I know what you mean...after catching Ms. K's shockingly supportive piece on House of Meetings, I was tempted to re-read it, as it couldn't have been as good as I first thought if she....and so on. At least Adam Kirsch was reassuringly wrong-headedly dismissive. The only quibble I have is how often Amis's wised-up Londoner sneers through the mask of his Russian gulag-survivor. Innit?


A longtime reader of Amis, I eventually grew tired of his repetitive, often alienating tone. "London Fields" and "The Information" might as well have been the same book (innit?). But "House of Meetings" did bring me back around. The narrator here is no Gulag-transposed London thug. He actually seems made of unique flesh & bone, and I found myself wondering how Mr. Amis had suddenly become so damn worldly and sensitive (writer bad-boy no more?). Frankly, even if his subsequent books don't live up to the new standard he's created for himself here, I think "House of Meetings" should be given proud shelf space. If Amis' politics bother you, plug your ears as you read and remember that it's not an autobiography.


I too have been mystified by the assaults on Martin Amis's fiction. Granted, I don't approve of his politics anymore than I approve of G.K. Chesterton's politics. But I do find it strange that Amis's political beliefs are being used as an excuse to ignore his fiction, or to presume that THE INFORMATION or MONEY had never been written.

Steven Augustine

The Information is a delight, isn't it? Amis trusts the reader to get it right...very little explaining goes on in that book...and that's him being Nabokov's star pupil: presumption of the reader's high intelligence is rule one (florid prose is merely an occasional side-effect).

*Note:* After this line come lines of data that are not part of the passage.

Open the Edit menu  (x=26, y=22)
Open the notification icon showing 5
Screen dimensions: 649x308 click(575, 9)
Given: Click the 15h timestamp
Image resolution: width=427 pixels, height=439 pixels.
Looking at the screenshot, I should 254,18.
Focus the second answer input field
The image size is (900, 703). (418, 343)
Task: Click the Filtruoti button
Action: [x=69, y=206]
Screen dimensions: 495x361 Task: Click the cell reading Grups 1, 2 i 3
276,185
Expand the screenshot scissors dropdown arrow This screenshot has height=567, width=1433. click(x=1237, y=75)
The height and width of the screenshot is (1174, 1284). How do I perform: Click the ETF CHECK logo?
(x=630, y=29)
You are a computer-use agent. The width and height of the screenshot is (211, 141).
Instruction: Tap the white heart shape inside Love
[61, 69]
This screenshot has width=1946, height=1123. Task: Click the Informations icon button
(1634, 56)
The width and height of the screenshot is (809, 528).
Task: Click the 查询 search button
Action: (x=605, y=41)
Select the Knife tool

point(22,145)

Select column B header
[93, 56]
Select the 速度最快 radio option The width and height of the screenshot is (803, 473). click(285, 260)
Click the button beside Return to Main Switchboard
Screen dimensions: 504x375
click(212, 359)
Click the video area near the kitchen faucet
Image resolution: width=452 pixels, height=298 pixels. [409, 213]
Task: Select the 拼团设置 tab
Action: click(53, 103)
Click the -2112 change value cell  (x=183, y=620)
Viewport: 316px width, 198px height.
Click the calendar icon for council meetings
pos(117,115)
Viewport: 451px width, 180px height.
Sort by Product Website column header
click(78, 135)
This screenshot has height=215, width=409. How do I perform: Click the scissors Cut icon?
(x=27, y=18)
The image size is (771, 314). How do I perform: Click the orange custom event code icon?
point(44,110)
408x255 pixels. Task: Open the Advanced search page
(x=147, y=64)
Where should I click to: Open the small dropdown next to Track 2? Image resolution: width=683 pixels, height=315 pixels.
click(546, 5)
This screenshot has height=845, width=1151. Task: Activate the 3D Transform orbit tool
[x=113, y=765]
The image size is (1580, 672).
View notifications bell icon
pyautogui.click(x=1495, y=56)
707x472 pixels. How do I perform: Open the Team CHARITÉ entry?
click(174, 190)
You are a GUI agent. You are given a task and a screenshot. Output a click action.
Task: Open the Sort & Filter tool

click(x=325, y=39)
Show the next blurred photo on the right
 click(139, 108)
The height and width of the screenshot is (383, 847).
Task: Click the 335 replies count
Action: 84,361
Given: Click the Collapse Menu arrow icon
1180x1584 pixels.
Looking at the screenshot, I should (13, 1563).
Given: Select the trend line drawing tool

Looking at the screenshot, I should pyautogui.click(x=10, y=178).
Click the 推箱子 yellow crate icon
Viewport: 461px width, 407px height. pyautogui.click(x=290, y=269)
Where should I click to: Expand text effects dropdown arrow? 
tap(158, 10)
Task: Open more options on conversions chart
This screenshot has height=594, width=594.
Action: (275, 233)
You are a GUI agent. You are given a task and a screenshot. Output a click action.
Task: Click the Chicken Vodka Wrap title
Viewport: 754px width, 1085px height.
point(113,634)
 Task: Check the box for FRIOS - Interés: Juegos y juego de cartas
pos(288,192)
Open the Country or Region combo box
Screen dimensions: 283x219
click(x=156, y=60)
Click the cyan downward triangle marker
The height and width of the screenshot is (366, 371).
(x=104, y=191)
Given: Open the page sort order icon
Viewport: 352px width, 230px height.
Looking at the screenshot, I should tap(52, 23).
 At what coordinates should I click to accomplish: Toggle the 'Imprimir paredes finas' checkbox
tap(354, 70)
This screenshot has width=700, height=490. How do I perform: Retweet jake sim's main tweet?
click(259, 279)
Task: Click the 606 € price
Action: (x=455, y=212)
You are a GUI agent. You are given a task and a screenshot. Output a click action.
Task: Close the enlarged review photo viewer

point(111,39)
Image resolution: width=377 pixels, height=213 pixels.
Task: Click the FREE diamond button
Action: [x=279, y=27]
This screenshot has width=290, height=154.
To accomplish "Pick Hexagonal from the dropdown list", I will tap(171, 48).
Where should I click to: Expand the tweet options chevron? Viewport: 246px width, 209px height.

What I meant by this, 'The only quibble I have is how often Amis's wised-up Londoner sneers through the mask of his Russian gulag-survivor. Innit?' is this (for example):

At some point near the end of House of Meetings the narrator mentions his first flirtation with arms dealing: 'To get your hands on materials of international standard, you had to do space or you had to do armaments. Space was over-subscribed, so I did armanents. Rotary launchers for nuclear weapons. That's right, my child: preparations for the third world war.' That's Keith Talent's (London Fields), or Steve Cousins's (The Information) bored avidity (the bored avidity of London face) leaking through the Russian narrator's elegiac mask. From the silt-settling grace of a Pushkin epic to...Michael Palin doing Luigi Vercotti in the Monty Python skit about the Piranha Brothers (Doug and Dinsdale). Amis, when he talks crime, owes quite a lot to Luigi Vercotti. Those are the little bits that throw me off in House of Meetings...the bits where I hear Luigi talking.

Michael O'D

Amis's best writing has always been his non-fiction. His book Experience is the best literary memoir I've read since Nabokov's Speak, Memory, and is a rare example in which his unquestionable stylistic power is put to use telling a moving and human story. Also, his collection of criticism, The War Against Cliche, is nothing less than a treasure trove.